The Identity Center documentation says its APIs have a collective throttle maximum of 20 transactions per second. I'm unsure what that means in practice. Does that limit apply to all users of the ListAccountRoles API? It seems like a low limit.

iainelder commented 1 year ago

You may be able to avoid the throttling errors by setting environment variables to control the SDK retry behavior.

I'd try something like this:

export AWS_RETRY_MODE=standard AWS_MAX_ATTEMPTS=100

The standard retry mode classes HTTP status code 429 as a transient error and so would automatically retry.

arnvid commented 1 year ago

@arnvid How often does it happen to you?

The biggest identity center instance I work with just now gives me about 200 roles.

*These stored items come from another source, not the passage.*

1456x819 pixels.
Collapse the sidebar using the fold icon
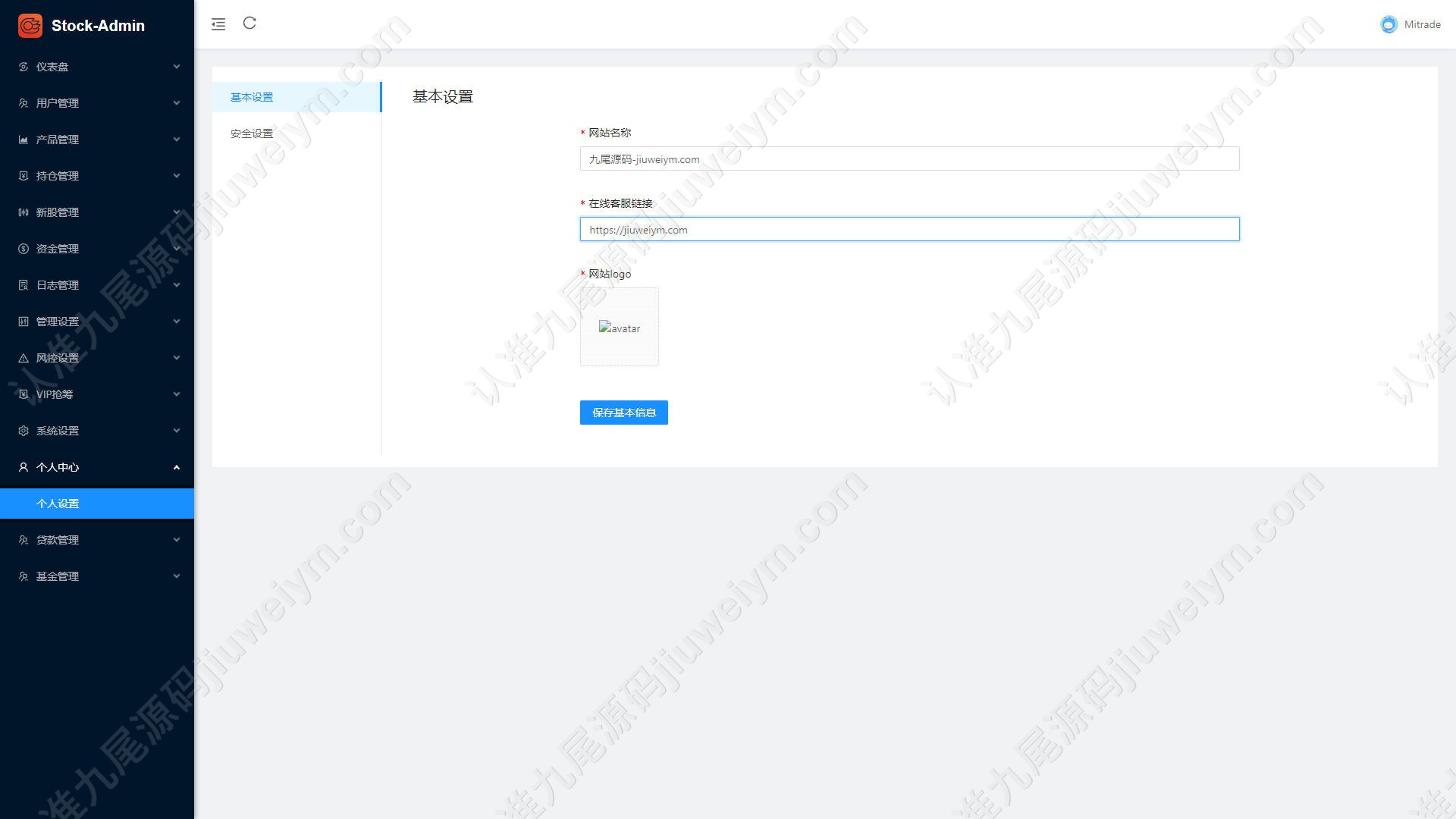[x=218, y=24]
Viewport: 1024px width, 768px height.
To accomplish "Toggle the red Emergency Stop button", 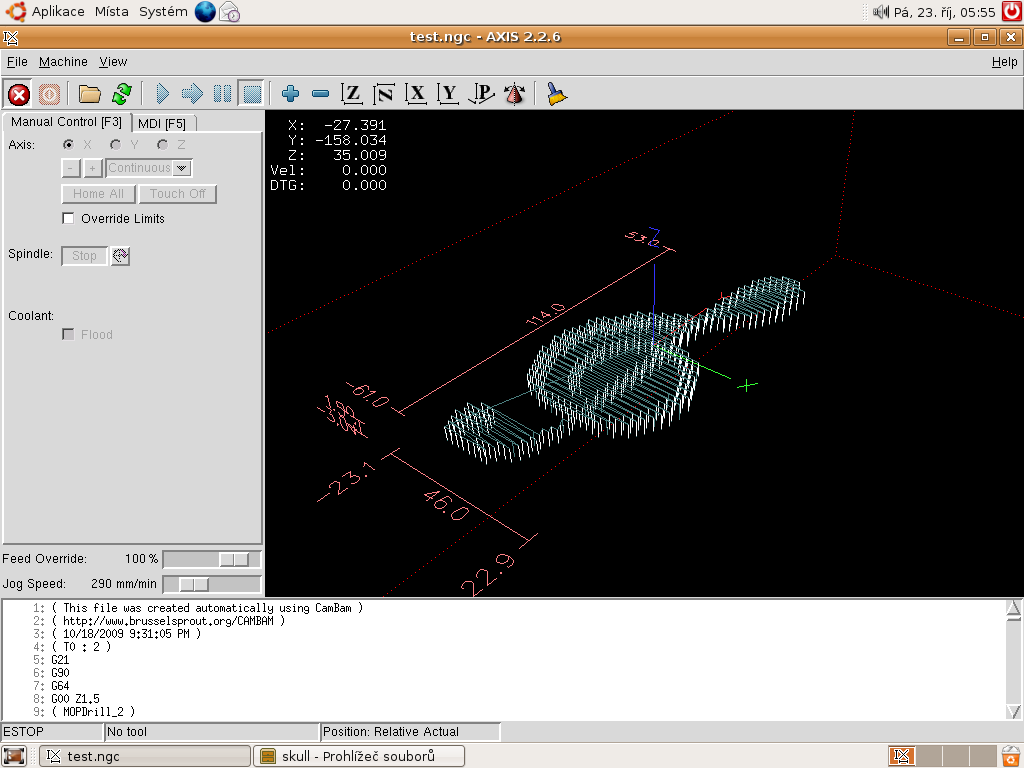I will (18, 94).

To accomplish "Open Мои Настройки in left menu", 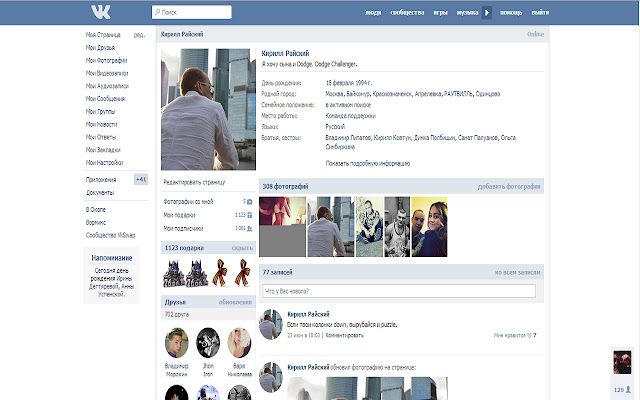I will point(104,162).
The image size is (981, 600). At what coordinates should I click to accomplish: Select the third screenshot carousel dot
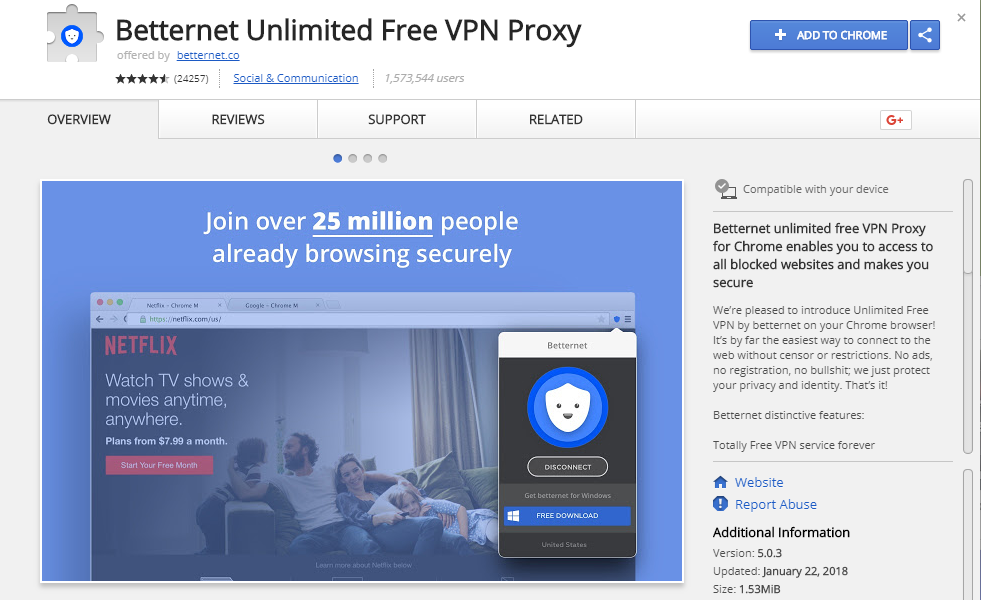[368, 158]
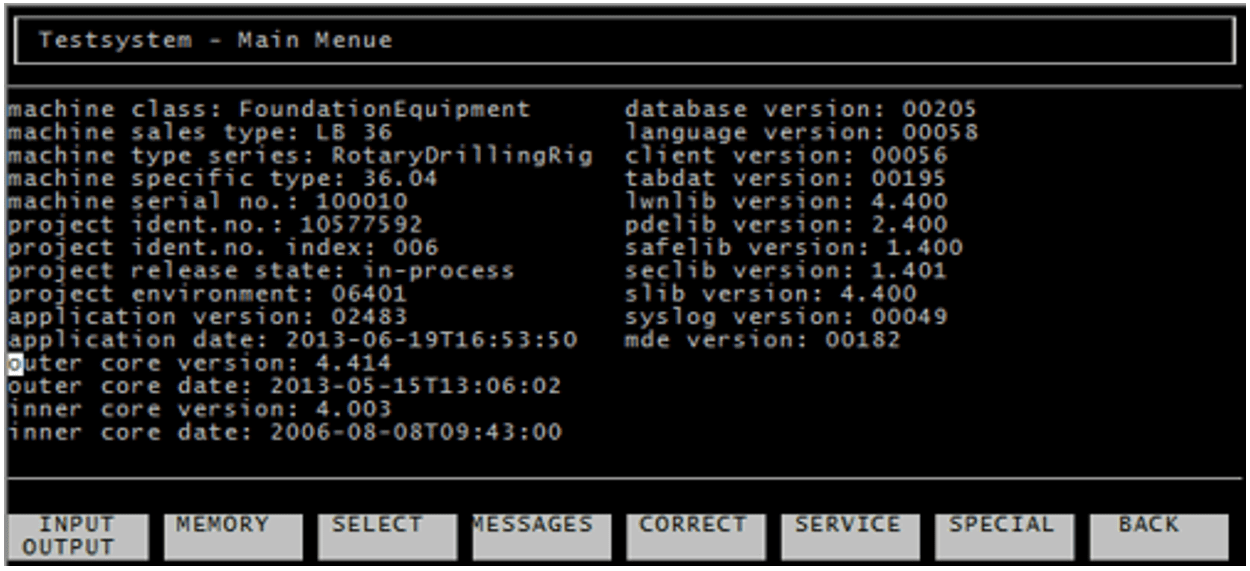Image resolution: width=1250 pixels, height=571 pixels.
Task: Select the machine serial no. 100010 line
Action: click(208, 201)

Here aws-sso-util sometimes gives me the same error. It almost always works when I retry the command.

It happends everytime on our production SSO. About 396 profiles before adding PIM'd roles.

arnvid commented 1 year ago

With these added I can get through: ➜ ~ export AWS_RETRY_MODE=standard ➜ ~ export AWS_MAX_ATTEMPTS=100

Gathering accounts and roles Writing 399 profiles to /Users/arnvid/.aws/config

iainelder commented 1 year ago

Thanks for confirming that those environment variables allow you to write the profiles.

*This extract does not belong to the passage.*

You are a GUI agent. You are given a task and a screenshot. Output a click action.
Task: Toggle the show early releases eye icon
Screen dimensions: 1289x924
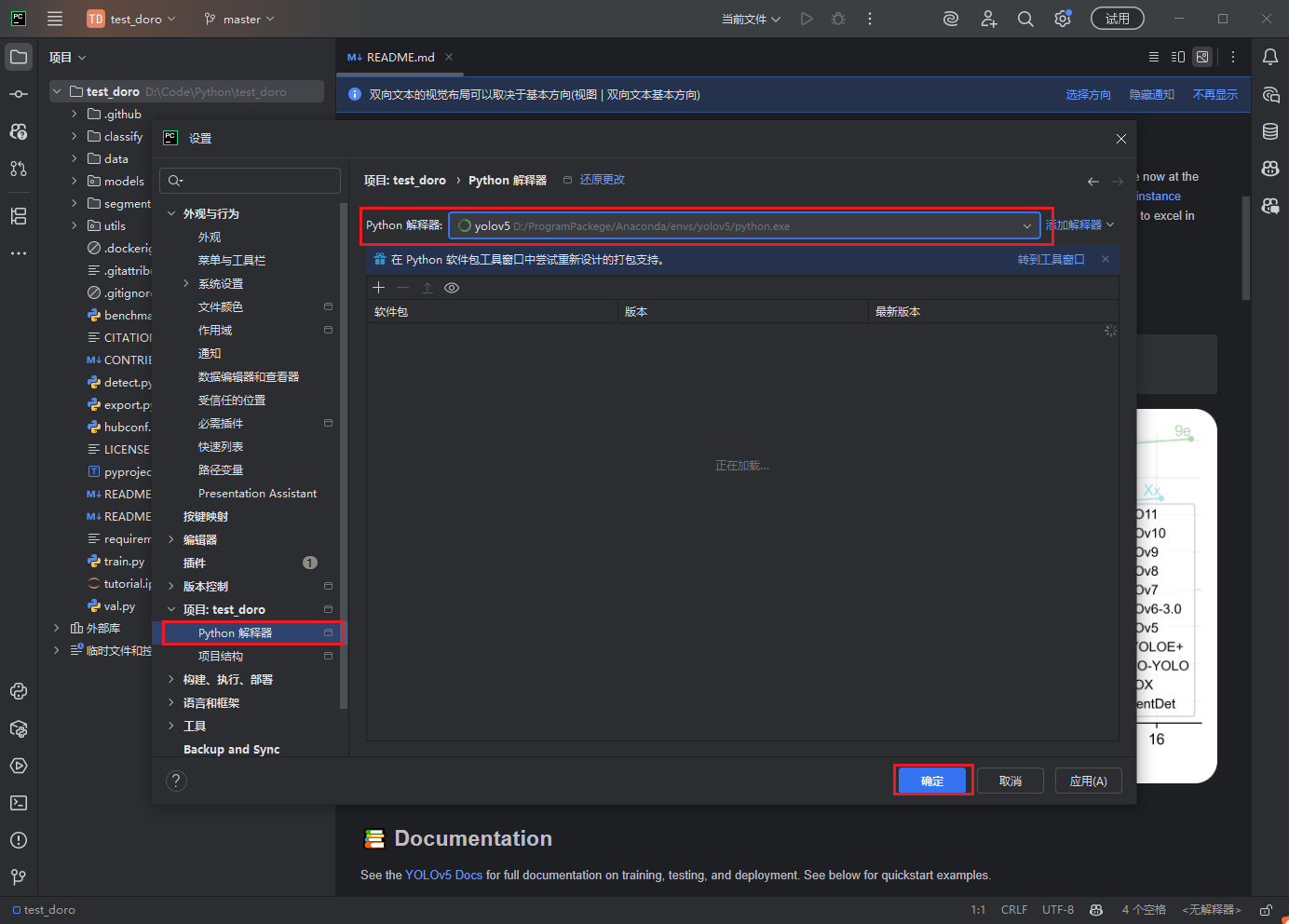coord(452,288)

And thanks for sharing info about the number of roles you have. My guess is that it's more likely to happen with a longer list of roles.

I think the next step would be to set up a lab environment with a variable number of roles between 100 and 1000 and see whether it's more likely at the bigger end of the scale.

If someone can reproduce the throttling error in a lab environment then maybe they could adjust the paging behavior to work without needing the user to set any environment variables.

iainelder commented 11 months ago

Someone reported the same problem in https://github.com/benkehoe/aws-sso-util/issues/97#issuecomment-1772118296.

Earlier I proposed this solution:

If someone can reproduce the throttling error in a lab environment then maybe they could adjust the paging behavior to work without needing the user to set any environment variables.

Nice idea, but it sounds like a lot of work to compensate for bad API behavior on the AWS side.

I propose we configure the client that calls ListAccountProfiles with the same retry behavior effected by the environment variables so that no one has to think about this.

benkehoe commented 10 months ago

I'm nearing the end of my time off, and I plan on fully re-engaging with all of my projects, but realistically it means nothing is going to be addressed until early next year.

benkehoe commented 4 months ago

Finally back to this. I think the right way to solve this is to spread out the calls to match the right API rate limit. Do we know what that is?

iainelder commented 4 months ago

The Identity Center Quotas page says only this about rates:

IAM Identity Center APIs have a collective throttle maximum of 20 transactions per second (TPS). The CreateAccountAssignment has a maximum rate of 10 outstanding async calls. These quotas cannot be changed.

It's not clear to me whether 20 TPS applies only to the instance APIs or also to the Portal APIs.

Even if it does apply to the Portal, a single client's limit can be a lot less than 20 TPS.

It's not clear to me what "collective throttle maximum" means. Is it one quota for all clients of one Identity Center instance?

Any way to get a clarification from the Identity Center service team on this?

iainelder commented 4 months ago

a single client's limit can be a lot less than 20 TPS.

I haven't measured that. It was just a guess and it may be wrong.

For what it's worth, Granted uses a rate limit of 20 TPS to call ListAccountRoles.

// Setting the rate limit to 20 since IAM Identity Center APIs have a throttle maximum of 20 transactions per second (TPS) (https://docs.aws.amazon.com/singlesignon/latest/userguide/limits.html)
rl := uberratelimit.New(20)

I can't read Go well enough to understand how it handles throttling errors.